Dica de Filme ("A Sociedade da Neve")

 Dica de Filme


Título: A Sociedade da Neve
Ano de lançamento: 2023
Direção: J. A. Bayona


No limite da sobrevivência, o que nos faz humanos? 

Há quem diga que situações extremas mostram quem de fato somos. Seria na ânsia de sobreviver a algo totalmente fora do seu controle, que o seu nível de humanidade seria "testado", digamos assim.  O que dizer, então, de uma situação onde, após um acidente aéreo no meio dos Andes chilenos, uma das únicas formas de continuar vivo, entre outras coisas, seria consumir carne humana? 

Pois, foi isso o que aconteceu de verdade com um grupo de pessoas em 1972, e cujo fato já gerou alguns filmes, reportagens, livros, etc. Uma das mais recentes adaptações dessa história impactante é o ótimo "A Sociedade da Neve", disponível na Netflix. 

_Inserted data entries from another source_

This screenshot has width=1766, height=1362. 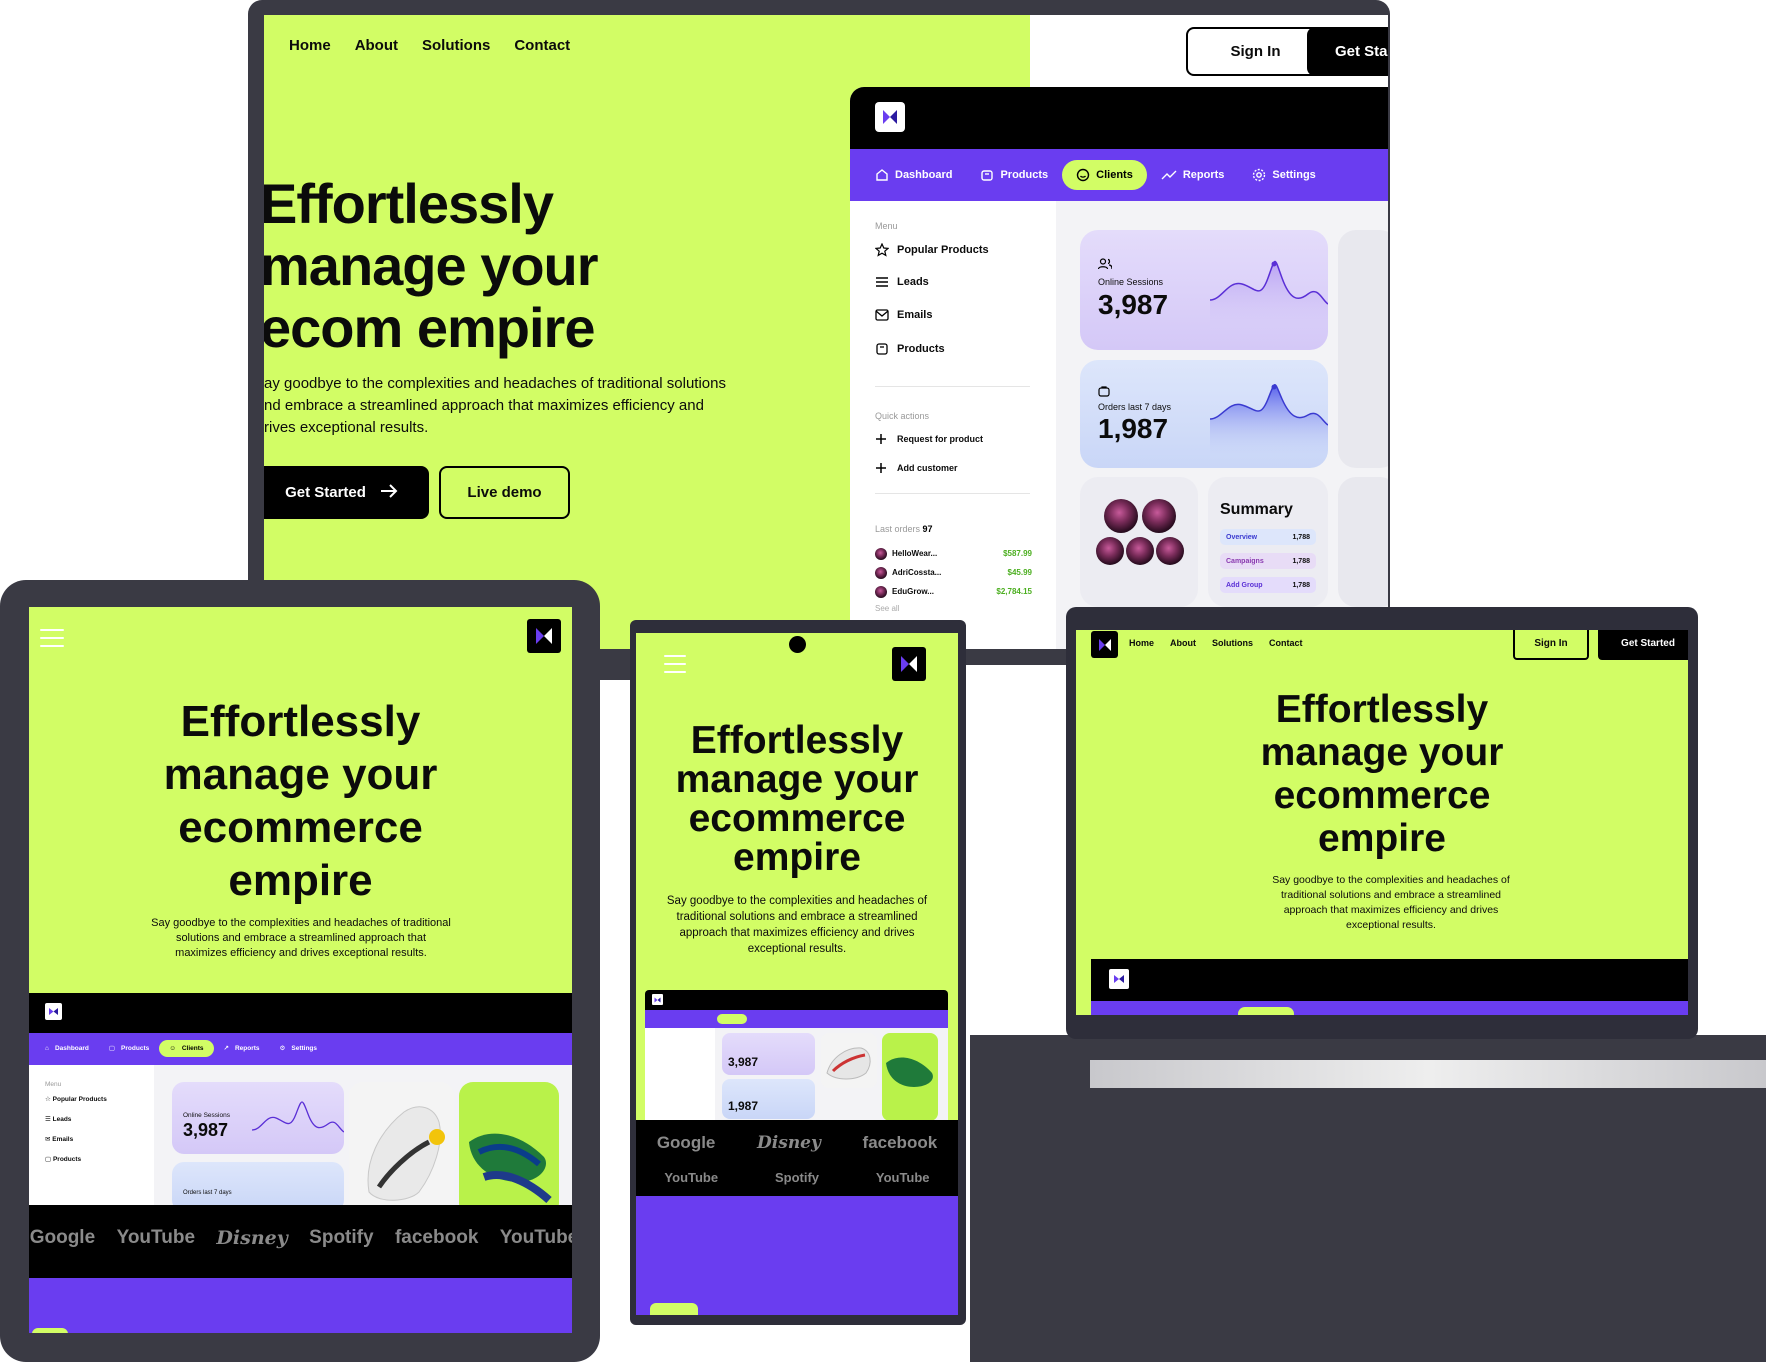 I want to click on sessions-sparkline, so click(x=1269, y=295).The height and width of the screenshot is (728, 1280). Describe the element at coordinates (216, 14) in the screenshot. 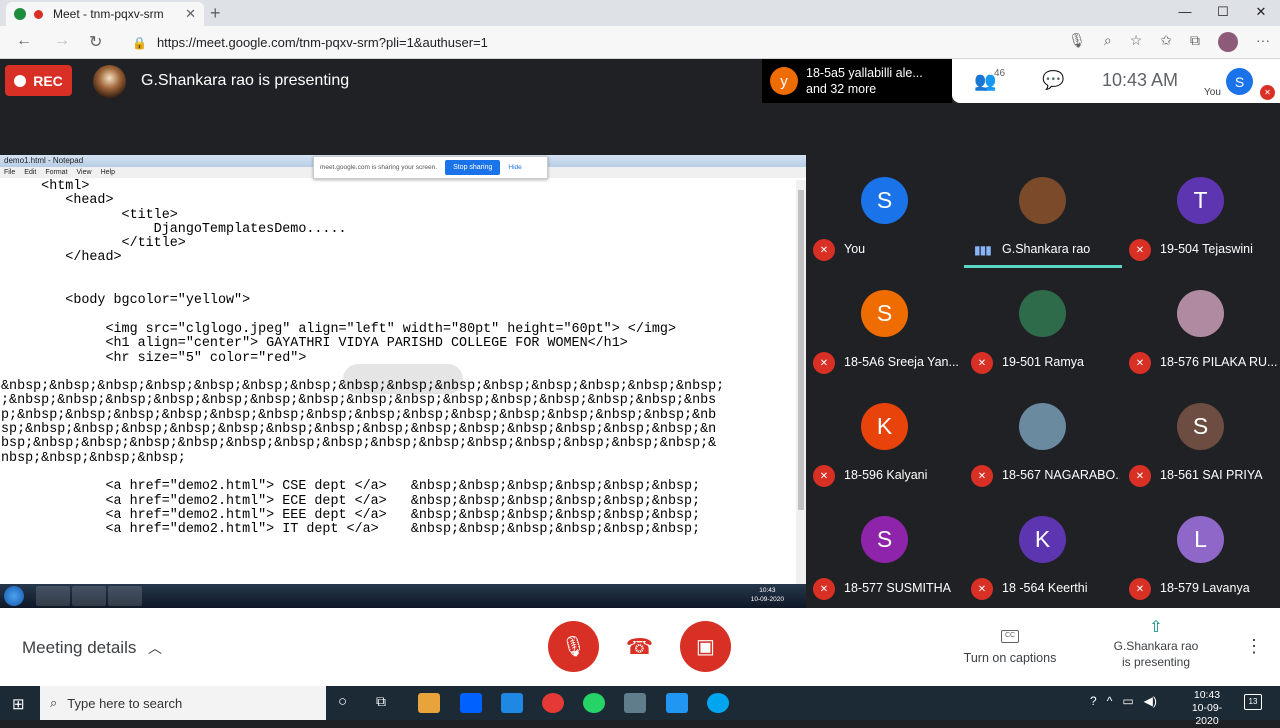

I see `new-tab-button: +` at that location. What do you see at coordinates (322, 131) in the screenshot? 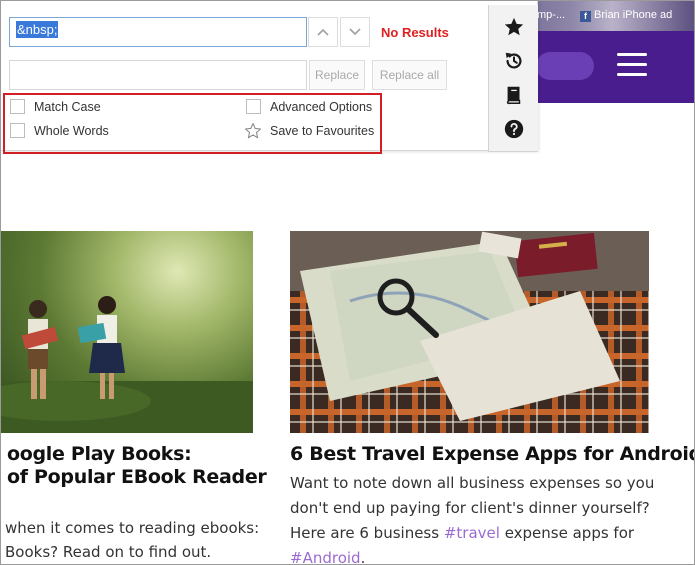
I see `save-to-favourites-label: Save to Favourites` at bounding box center [322, 131]. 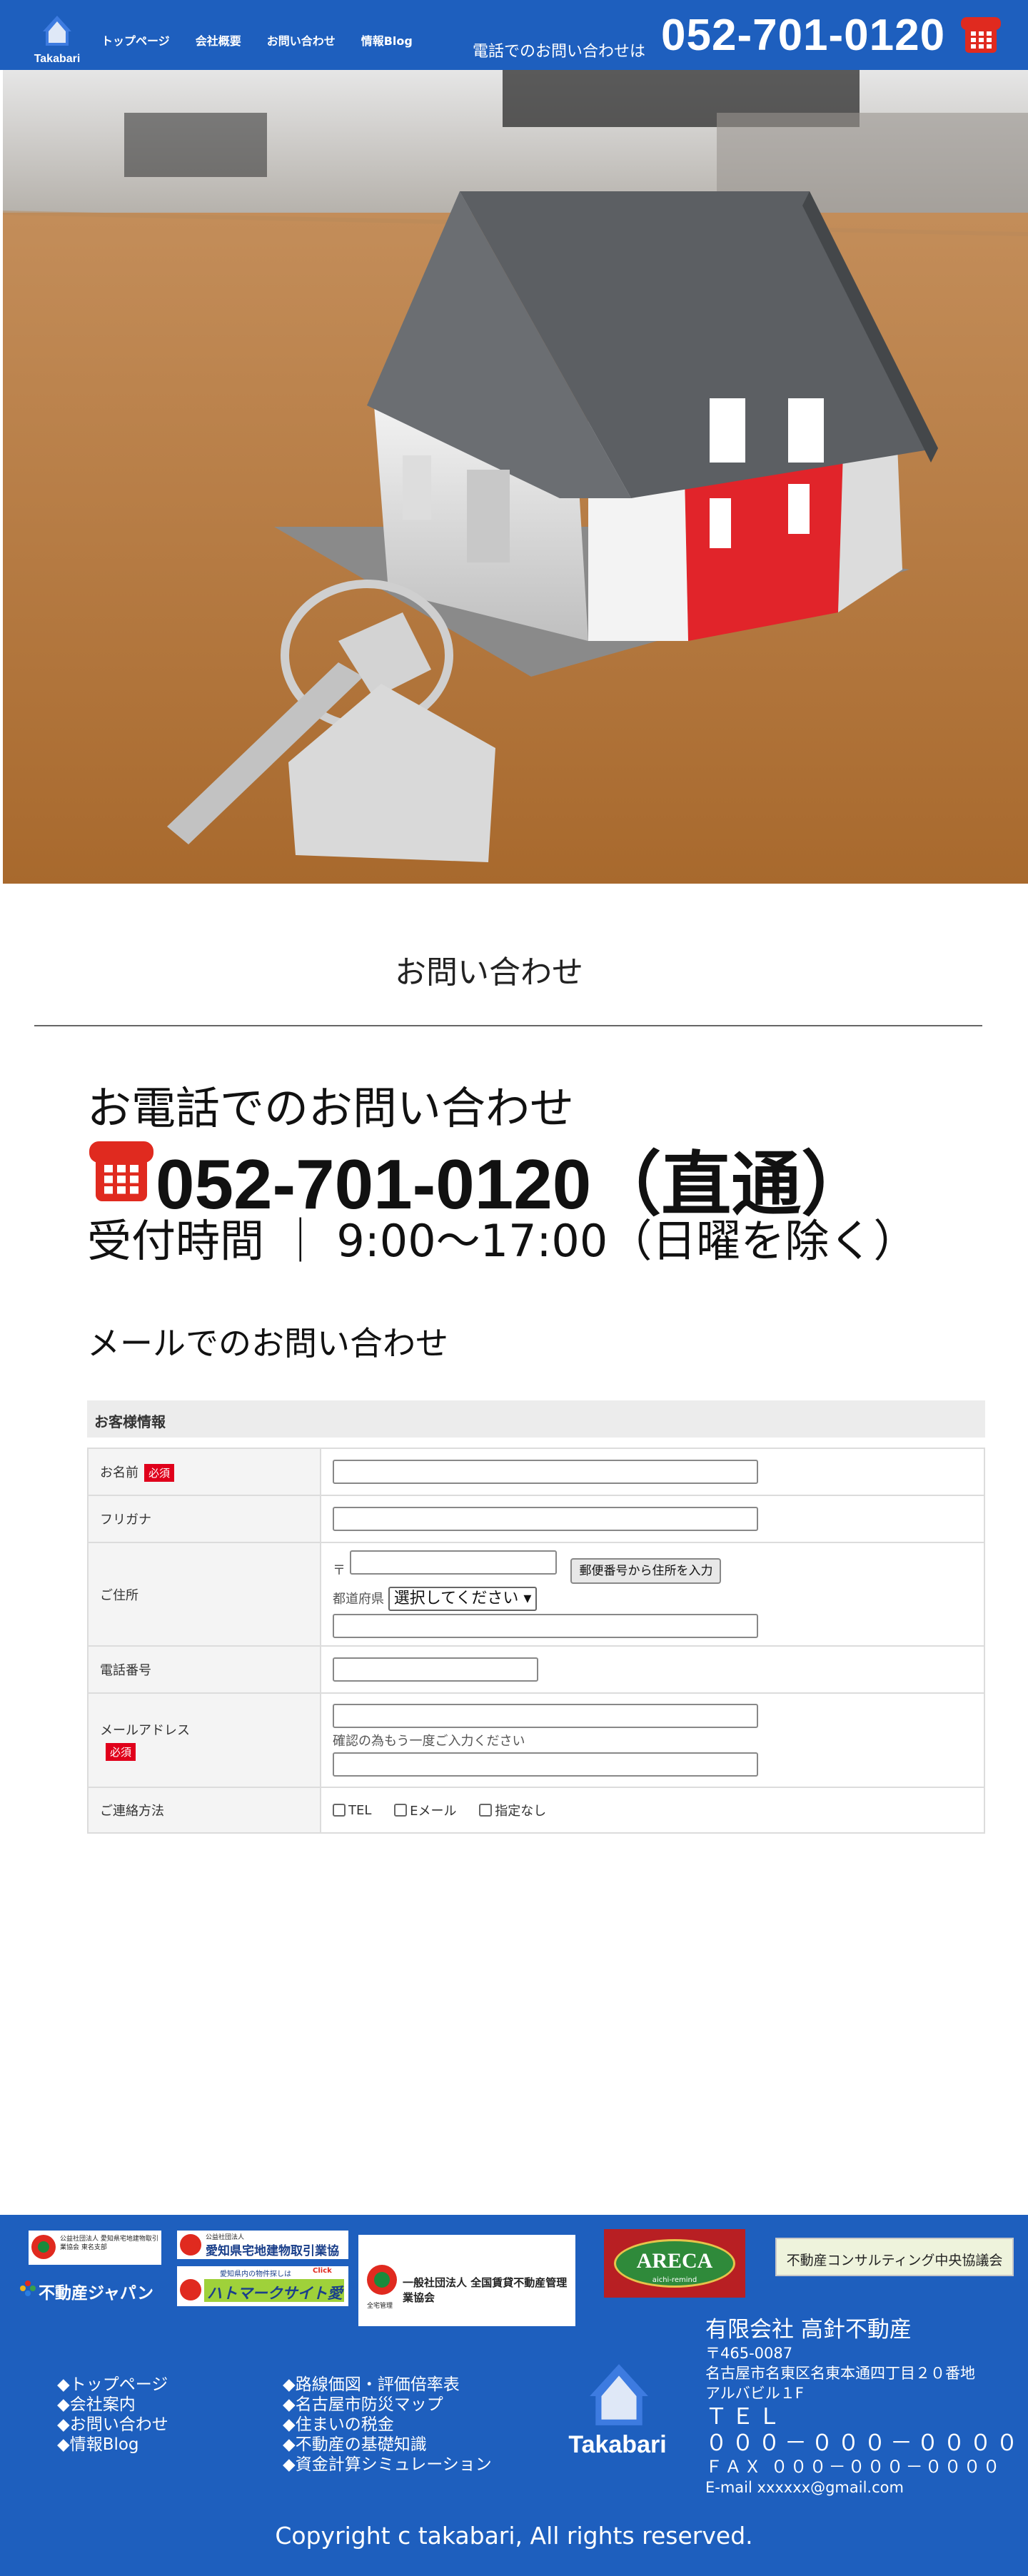 What do you see at coordinates (863, 2487) in the screenshot?
I see `company-email: E-mail xxxxxx@gmail.com` at bounding box center [863, 2487].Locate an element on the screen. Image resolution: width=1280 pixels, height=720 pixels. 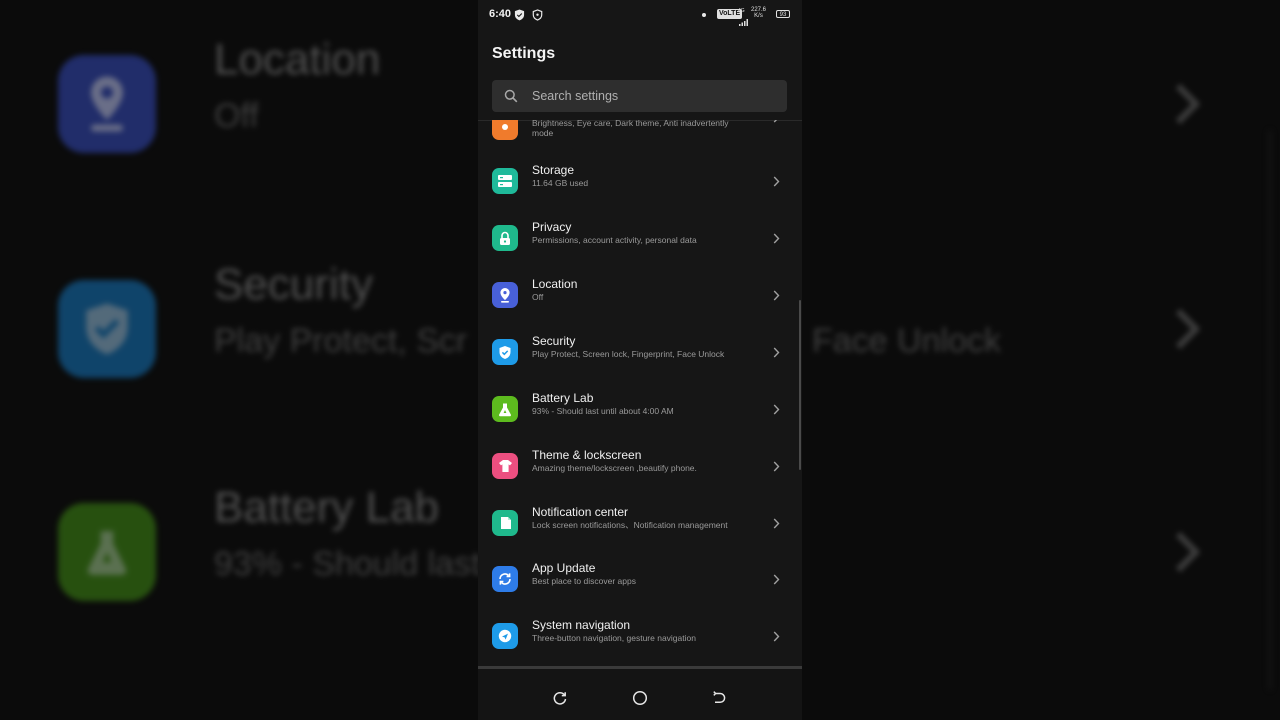
page-title: Settings is located at coordinates (524, 54).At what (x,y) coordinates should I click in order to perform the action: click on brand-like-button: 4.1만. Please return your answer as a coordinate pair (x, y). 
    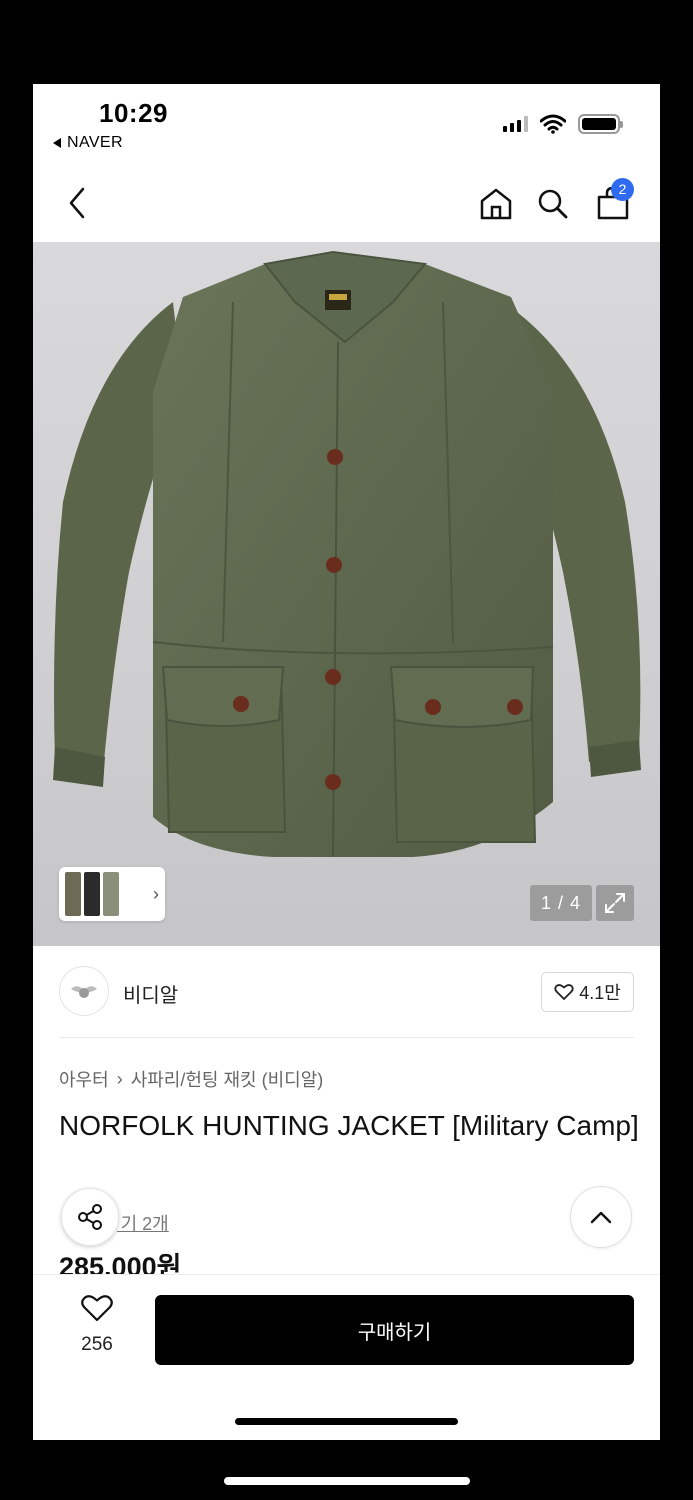
    Looking at the image, I should click on (588, 992).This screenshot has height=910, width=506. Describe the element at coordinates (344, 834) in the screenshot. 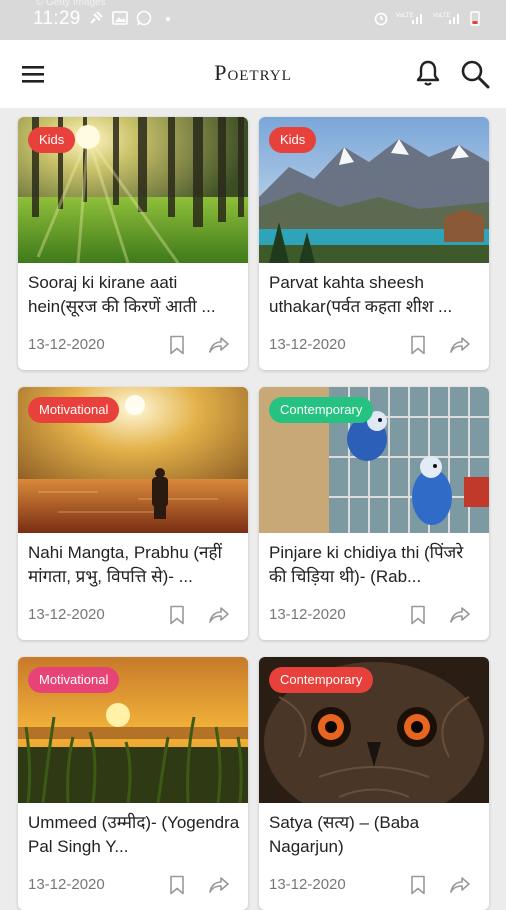

I see `card-title: Satya (सत्य) – (Baba Nagarjun)` at that location.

E, um dos grandes méritos do filme, de início, é nós ambientar ao dia a dia de alguns personagens que serão centrais nessa história. Mesmo que conheçamos o desenrolar dos fatos, e o desfecho dela, é muito bom acompanhar os momentos mais íntimos de algumas pessoas antes da tragédia acontecer, o que, certamente, ajuda a nos conectarmos aos sobreviventes do acidente que viria a acontecer. 




Quando o acidente ocorre, o tempo passa, alguns morrem, e a comida vai rateando, o drama vai ficando mais e mais pesado, e quase nunca apelativo ou manipulativo (com exceção de uma ou outra cena, mas, pouco para desmerecer a força dramática e genuína que a obra transmite). 

Um dos pontos interessantes é que os sobreviventes tomam aqui as decisões mais certas, ou, pelo menos, mais coerentes para resistirem. O problema é que a natureza é implacável e o local onde caíram era muito desfavorável. Sempre que executavam algum plano para melhorar sua condição naquele ambiente hostil, algo a mais acontecia, o que aumentava ainda mais o sofrimento. 

É quando chega o ponto crucial da história, que é quando decidem se alimentar dos mortos para contínuarem vivos. O filme, felizmente, não apela para o sadismo em cenas gráficas, mas, dado o desenvolvimento que tinha sido feito dos personagens até então, sentimos com mais pesar essa decisão, ainda mais depois de uma avalanche que deixa todos ainda mais confinados. 




Mesmo que o filme tenha algumas narrações em off, que em geral são recursos baratos e preguiçosos, aqui, elas têm um componente a mais, primeiro por conta do destino que o narrador terá, e segundo porque elas não se limitam a expôr o que estamos vendo. É muito duro ouvir que "enquanto estávamos lá fora, eram poupados de saber quem um de nossos voluntários cortava a carne para comermos, mas, presos aqui em baixo depois da avalanche, não podemos fugir desse sentimento, e somos obrigados a saber quem estamos devorando".

"A Sociedade da Neve", de fato, tem esse tom bastante carregado, que leva a questionarmos os limites que estamos dispostos a transpor pela sobrevivência, como muito bem mostrado também no filme "127 Horas", de Danny Boyle. E, são esses os dilemas que vemos em boa parte da produção chilena, onde até mesmo o componente religioso é posto à prova: "Seria isso o que estamos fazendo pecado?" E, detalhe: ao mesmo tempo, é a fé que move muitos ali, mas, sem ser nada forçado ao espectador. No final, é bonito e triste também. 

Após ter dirigido o medíocre "Jurassic World: Reino Ameaçado", Boyana prova que é um grande diretor, e não merece ser tolhido pelos executivos de uma grande franquia. Em "A Sociedade da Neve", ele mostra muito controle em cada situação, com causas e consequências bem definidas, e a contrução de um turbilhão de sentimentos através de diversas situações, ora transmitindo desesperança, ora medo, ora força de vontade para superar a natureza. Muito ajuda os atores, todos muito bons, sem ter um que se destaque de fato.



Mesmo baseado em fatos mais ou menos conhecidos, onde, de alguma forma, já sabemos o desenrolar de alguns pontos, e o seu desfecho, "A Sociedade da Neve" consegue prender bastante a atenção, não porque se concentra no acidente em si, ou na decisão dos sobreviventes de consumirem carne humana, e sim, por apresentar uma história muito crível de sobrevivência, que se desenrola mais com as relações íntimas de amizade e companheirismo entre os personagens do que focar única e exclusivamente na tragédia como algo sensacionalista. 

A questão que fica, então, é: o que sobra de humanidade após sobrevivermos?